Model-View-Adaptor (MVA) or Mediating-Controller MVC
  • is a software architectural pattern and multitier architecture. In complex computer applications that present large amounts of data to users, developers often wish to separate data (model) and user interface (view) concerns so that changes to the user interface will not affect data handling and that the data can be reorganized without changing the user interface. MVA and traditional MVC both attempt to solve this same problem, but with two different styles of solution. Traditional MVC arranges model (e.g., data structures and storage), view (e.g., user interface), and controller (e.g., business logic) in a triangle, with model, view, and controller as vertices, so that some information flows between the model and views outside of the controller’s direct control.

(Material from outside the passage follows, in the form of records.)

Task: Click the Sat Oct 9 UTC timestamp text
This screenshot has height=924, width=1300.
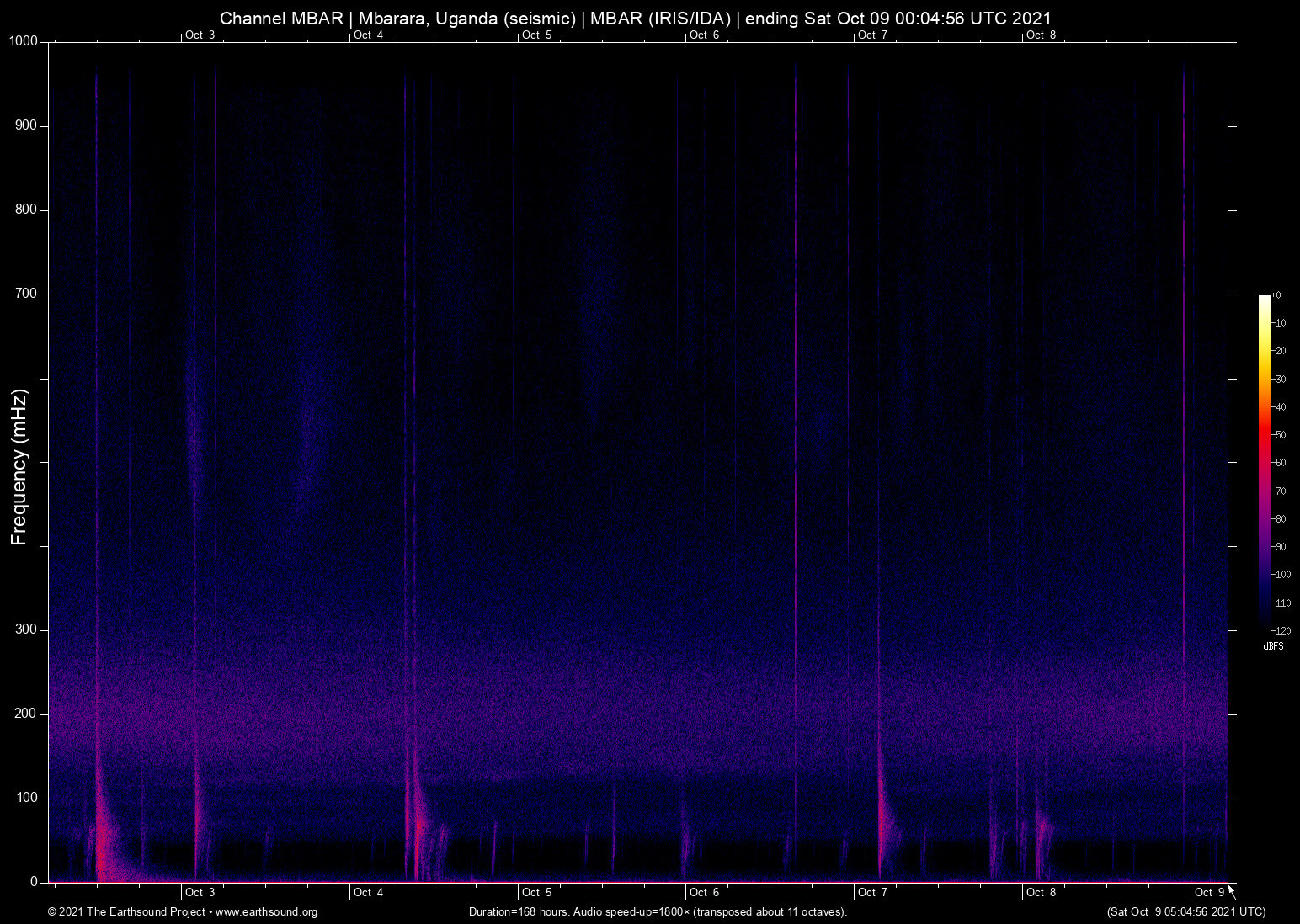Action: point(1185,911)
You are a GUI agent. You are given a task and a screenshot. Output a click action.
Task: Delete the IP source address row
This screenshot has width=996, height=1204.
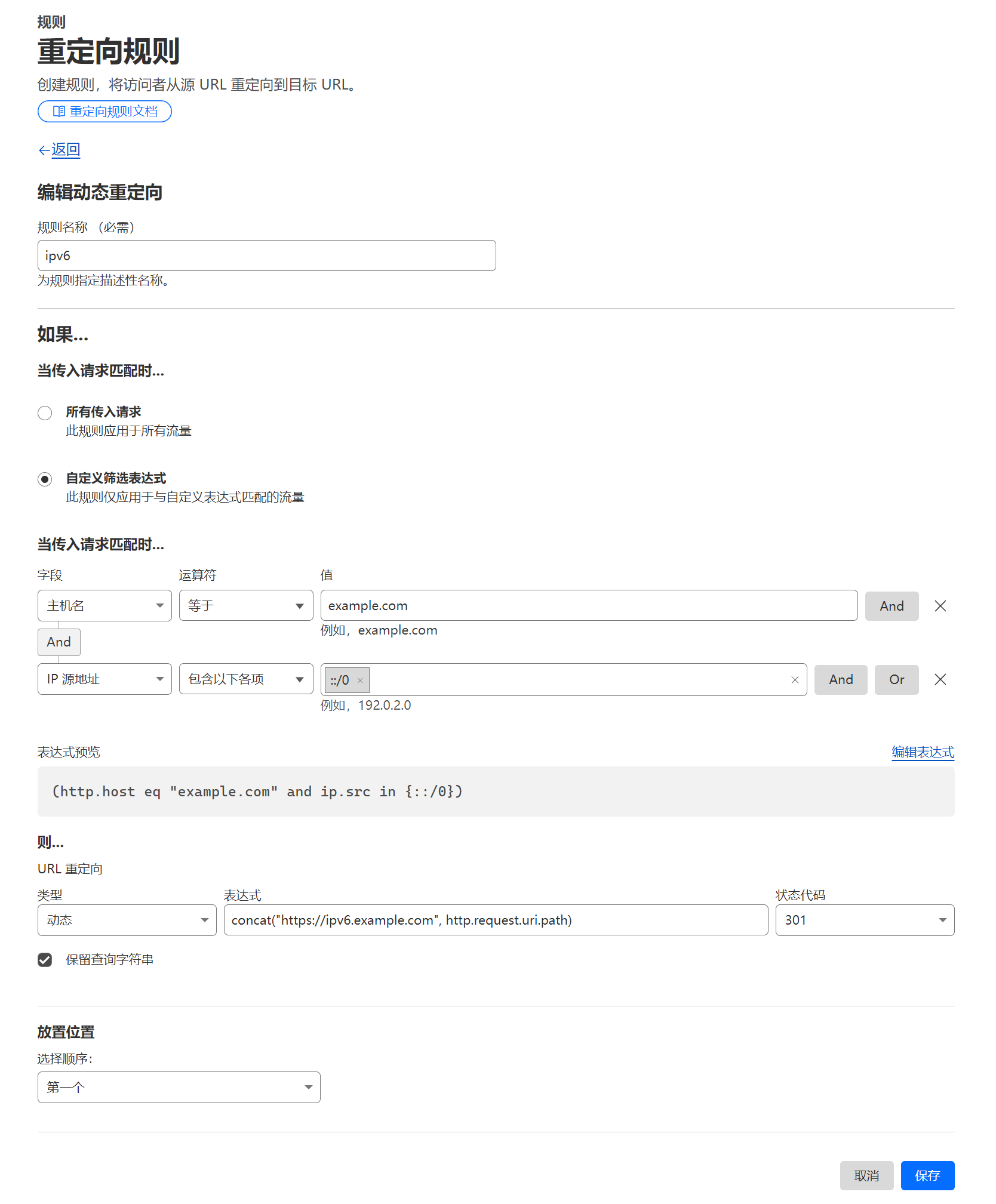click(940, 679)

The MVA solves this rather differently from the MVC by arranging model, adapter or mediating controller and view linearly without any connections whatsoever directly between model and view

Multiple Adapters Between The Same Model-View Pair

Additionally, multiple adapters may be created to change the way one view presents data for a given model. For example, different governments (either among different states of the United States or different nation-states internationally) may impose different codes of law, that in turn impose different business logic for the same underlying database and for the same outwardly presented website. In this scenario, a class of various adapters or mediating controllers can represent the variations in business logic among these jurisdictions in between the same database model and the same website view.